Mengapa Yang Dihancurkan Yahudi Pertama Kali Adalah Wanita? 5


Seorang psikolog terlihat resah. Ia diberitahu oleh seorang psikolog muslim
yang juga rekannya yang baru saja berhasil menasehati orangtua seorang anak.
Pasalnya mungkin tidak sepele, psikolog muslim itu menerima aduan “unik”
dari orang tua yang memiliki anak berusia tiga tahun.
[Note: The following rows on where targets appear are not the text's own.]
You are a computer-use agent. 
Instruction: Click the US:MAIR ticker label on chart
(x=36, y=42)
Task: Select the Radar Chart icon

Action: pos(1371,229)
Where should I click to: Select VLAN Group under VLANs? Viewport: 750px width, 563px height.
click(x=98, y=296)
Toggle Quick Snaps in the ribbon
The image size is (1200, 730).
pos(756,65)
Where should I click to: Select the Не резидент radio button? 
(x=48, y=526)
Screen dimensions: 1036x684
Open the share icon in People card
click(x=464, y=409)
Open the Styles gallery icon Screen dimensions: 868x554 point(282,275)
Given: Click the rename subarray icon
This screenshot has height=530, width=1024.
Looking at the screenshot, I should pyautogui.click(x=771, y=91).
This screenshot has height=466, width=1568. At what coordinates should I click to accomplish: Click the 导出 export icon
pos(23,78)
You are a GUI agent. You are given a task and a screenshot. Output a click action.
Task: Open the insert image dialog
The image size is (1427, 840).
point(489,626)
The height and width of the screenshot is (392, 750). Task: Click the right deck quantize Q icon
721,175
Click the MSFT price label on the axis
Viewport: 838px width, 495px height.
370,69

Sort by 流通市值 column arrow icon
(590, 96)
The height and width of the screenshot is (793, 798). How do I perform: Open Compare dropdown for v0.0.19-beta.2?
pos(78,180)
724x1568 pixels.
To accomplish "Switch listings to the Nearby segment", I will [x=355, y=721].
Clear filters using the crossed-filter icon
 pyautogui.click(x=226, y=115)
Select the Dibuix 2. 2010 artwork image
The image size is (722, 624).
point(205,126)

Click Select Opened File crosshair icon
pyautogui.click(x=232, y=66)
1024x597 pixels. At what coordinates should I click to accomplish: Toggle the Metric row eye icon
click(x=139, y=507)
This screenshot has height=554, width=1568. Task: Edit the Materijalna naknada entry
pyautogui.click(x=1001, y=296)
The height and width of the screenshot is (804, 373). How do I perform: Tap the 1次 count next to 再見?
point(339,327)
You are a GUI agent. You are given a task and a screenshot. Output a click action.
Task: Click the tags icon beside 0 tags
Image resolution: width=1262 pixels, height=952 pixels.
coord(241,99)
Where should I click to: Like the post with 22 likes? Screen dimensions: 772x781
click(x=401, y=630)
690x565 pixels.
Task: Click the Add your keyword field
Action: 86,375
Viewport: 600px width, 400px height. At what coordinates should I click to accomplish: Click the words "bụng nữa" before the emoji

Rupanya anak ini memiliki kebiasaan tidak lazim. Ia sering terlihat tidak
bisa tenang, mudah meledak dan, juga menyimpan kebiasaan aneh: kerap
menggaruk-garuk (maaf) anusnya. Lalu sebagai seorang psikolog muslim, pada
orangtua si anak, ia mengatakan bahwa tingkah laku anaknya normal. Dengan
ilmum psikologinya, ia menganalisa perangai itu disebabkan karena anak
sedang menjalani sebuah tahap perkembangan seksual yang normal pada masa
anal. “Itu biasa, bu. Tidak usah khawatir,” begitu kira-kira pesan si
psikolog muslim itu kepada sang ibu.

Mendengar cerita ini, si psikolog tadi tercngangan. Ia kaget mendapati
seorang seorang psikolog muslim memberi nasehat dengan kata-kata seperti
itu. Karena bagaimana tidak? Nasihat psikolog muslim tersebut nyata-nyata
didasarkan pada teori Freud.

Sigmund Freud menyatakan bahwa kepuasaan insting seksual seorang anak pada
usia ini diperoleh dengan cara menahan dan mengeluarkan kotoran. Halitu akan
sedikit banyak membuat anak kerap menggaruk bokongnya berkali-kali sebagai
sebuah kenikmatan. Freud memang beranggapan sumber kebahagiaan manusia
bukanlah agama, namun seksualitas. Agama justru sebaliknya. Ia adalah ilusi.
Ilusi yang sengaja diciptakan manusia dari mimpi-mimpinya. Seperti jika kita
berdoa, kita tahu Tuhan tidak terlihat, tapi manusia sengaja “dihadirkan”
manusia agar yakin doanya makbul.

Ya kisah diatas dibacakan oleh DR. Malik Badri pada tahun 1975 dalam rapat
tahunan ke-4 Perkumpulan Ilmuwan Sosial Muslim (AMSS) Amerika dan Kanada.DR.
Malik Badri sendiri adalah seorang akademisi muslim asal Sudan yang kini
mengajar di Fakultas Psikologi, Universitas Kebangsaan Malaysia. Saat itu
secara lantang ia membawakan makalah berjudul “*Psikolog Muslim dalam Liang
Biawak*”. Tulisan itu sendiri mengguncang denyut nadi tiap ilmuwan muslim
yang hadir atas sekularisme ilmu yang melanda mereka.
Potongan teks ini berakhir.